-- What to produce --
Starting at the line that contains "Click the yellow flower in the grass", repeat each line exactly until the records end, keeping both the first and the last.

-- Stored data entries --
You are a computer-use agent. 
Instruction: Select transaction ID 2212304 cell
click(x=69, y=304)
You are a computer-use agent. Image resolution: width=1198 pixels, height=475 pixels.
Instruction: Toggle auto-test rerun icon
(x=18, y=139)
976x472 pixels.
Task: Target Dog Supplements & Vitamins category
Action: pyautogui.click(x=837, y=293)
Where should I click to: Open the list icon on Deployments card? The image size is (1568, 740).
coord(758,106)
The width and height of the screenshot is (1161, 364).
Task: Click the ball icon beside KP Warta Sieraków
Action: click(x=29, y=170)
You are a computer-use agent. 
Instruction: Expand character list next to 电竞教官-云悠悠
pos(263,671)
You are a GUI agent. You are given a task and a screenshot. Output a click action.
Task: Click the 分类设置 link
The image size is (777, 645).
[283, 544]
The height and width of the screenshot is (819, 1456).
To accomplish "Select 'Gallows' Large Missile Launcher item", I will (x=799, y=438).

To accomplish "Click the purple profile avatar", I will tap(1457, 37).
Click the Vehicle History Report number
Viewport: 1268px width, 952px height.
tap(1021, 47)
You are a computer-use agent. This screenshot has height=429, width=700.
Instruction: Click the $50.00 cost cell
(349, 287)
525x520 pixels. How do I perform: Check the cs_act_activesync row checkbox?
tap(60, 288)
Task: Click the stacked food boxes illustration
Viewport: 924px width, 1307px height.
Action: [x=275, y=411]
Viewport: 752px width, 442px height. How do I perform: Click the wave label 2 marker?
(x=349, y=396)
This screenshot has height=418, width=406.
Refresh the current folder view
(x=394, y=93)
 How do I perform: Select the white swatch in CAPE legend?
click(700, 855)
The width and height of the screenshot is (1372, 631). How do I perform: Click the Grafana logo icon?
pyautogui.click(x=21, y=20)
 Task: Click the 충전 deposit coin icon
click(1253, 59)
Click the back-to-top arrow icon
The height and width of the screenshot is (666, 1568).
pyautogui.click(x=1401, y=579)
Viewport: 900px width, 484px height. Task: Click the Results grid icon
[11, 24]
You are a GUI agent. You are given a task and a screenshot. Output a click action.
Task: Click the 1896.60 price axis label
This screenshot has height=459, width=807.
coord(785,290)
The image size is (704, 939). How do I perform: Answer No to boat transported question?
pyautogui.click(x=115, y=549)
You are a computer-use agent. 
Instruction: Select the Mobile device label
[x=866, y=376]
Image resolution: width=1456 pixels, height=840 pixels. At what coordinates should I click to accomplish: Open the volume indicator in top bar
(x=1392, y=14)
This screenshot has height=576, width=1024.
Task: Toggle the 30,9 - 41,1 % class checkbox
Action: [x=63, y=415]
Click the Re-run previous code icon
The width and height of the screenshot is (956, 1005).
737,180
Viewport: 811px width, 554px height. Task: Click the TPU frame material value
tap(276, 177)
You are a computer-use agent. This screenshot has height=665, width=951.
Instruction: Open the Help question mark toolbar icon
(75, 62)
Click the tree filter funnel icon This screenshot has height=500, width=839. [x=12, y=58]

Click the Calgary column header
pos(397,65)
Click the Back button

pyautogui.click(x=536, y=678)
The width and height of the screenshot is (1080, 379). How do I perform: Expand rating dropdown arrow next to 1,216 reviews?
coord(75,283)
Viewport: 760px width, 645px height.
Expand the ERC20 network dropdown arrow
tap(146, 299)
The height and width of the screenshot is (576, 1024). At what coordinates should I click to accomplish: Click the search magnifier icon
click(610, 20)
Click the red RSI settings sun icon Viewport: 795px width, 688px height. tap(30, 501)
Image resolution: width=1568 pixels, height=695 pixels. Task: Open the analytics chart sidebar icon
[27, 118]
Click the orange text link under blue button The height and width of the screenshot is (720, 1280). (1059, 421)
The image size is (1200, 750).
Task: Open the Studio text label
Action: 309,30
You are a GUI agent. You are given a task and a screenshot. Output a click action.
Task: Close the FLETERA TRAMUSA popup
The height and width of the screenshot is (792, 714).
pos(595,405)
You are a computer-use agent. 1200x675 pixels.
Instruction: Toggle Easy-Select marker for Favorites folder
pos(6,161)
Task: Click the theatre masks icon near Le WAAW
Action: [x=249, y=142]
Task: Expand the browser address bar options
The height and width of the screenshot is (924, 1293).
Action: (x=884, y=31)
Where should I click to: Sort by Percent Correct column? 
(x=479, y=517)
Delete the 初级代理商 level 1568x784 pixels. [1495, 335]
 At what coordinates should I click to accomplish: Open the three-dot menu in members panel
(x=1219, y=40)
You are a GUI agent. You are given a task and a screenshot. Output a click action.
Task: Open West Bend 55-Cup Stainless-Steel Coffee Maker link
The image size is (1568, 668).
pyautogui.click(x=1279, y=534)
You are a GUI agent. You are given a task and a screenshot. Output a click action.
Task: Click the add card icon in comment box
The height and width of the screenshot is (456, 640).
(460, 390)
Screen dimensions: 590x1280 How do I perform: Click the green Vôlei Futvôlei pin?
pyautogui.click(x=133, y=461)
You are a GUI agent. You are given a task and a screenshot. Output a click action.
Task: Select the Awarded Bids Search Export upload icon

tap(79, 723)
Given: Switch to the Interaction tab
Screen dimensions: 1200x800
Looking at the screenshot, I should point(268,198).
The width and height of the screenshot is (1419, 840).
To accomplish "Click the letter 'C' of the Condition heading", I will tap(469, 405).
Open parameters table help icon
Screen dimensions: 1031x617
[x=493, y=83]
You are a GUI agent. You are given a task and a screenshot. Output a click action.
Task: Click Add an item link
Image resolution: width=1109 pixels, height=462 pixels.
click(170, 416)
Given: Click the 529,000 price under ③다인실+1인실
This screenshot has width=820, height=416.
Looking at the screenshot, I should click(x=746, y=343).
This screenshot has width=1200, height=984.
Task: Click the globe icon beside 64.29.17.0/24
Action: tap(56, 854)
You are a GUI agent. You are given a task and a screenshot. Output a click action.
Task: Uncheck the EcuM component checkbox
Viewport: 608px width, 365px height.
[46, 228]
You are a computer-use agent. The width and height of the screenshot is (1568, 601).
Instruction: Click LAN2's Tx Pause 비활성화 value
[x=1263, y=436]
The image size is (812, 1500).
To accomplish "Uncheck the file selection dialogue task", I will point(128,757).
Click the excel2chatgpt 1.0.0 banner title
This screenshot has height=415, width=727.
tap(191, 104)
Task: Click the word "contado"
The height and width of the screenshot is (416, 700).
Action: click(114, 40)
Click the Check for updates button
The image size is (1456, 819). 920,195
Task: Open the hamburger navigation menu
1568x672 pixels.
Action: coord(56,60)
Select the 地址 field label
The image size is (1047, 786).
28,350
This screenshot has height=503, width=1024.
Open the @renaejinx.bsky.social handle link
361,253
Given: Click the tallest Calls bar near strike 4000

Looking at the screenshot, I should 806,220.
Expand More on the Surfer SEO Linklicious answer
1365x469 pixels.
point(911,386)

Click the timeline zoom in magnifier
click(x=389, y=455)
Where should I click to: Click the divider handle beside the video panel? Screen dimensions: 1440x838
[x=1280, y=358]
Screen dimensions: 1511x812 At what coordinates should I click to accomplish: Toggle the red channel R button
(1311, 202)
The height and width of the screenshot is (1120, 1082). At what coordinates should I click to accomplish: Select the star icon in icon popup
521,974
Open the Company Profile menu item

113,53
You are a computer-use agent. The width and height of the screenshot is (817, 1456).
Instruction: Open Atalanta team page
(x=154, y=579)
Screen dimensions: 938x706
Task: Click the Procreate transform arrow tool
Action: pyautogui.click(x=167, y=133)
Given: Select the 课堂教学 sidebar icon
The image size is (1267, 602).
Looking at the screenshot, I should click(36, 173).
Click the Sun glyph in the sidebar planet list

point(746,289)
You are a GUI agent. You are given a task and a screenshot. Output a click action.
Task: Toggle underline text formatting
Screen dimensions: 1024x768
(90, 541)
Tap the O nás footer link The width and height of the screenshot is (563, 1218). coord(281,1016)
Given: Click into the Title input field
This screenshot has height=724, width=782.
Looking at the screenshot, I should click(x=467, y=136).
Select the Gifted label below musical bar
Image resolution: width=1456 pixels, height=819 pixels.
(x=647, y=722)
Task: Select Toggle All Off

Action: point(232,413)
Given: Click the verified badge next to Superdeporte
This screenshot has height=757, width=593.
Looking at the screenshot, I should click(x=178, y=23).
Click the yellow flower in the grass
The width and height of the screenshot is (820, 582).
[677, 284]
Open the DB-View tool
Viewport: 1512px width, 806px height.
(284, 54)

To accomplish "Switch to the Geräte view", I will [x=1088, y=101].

-- Answer to the problem --
Click the yellow flower in the grass
The width and height of the screenshot is (820, 582).
[677, 284]
Open the DB-View tool
Viewport: 1512px width, 806px height.
(284, 54)

To accomplish "Switch to the Geräte view", I will [x=1088, y=101].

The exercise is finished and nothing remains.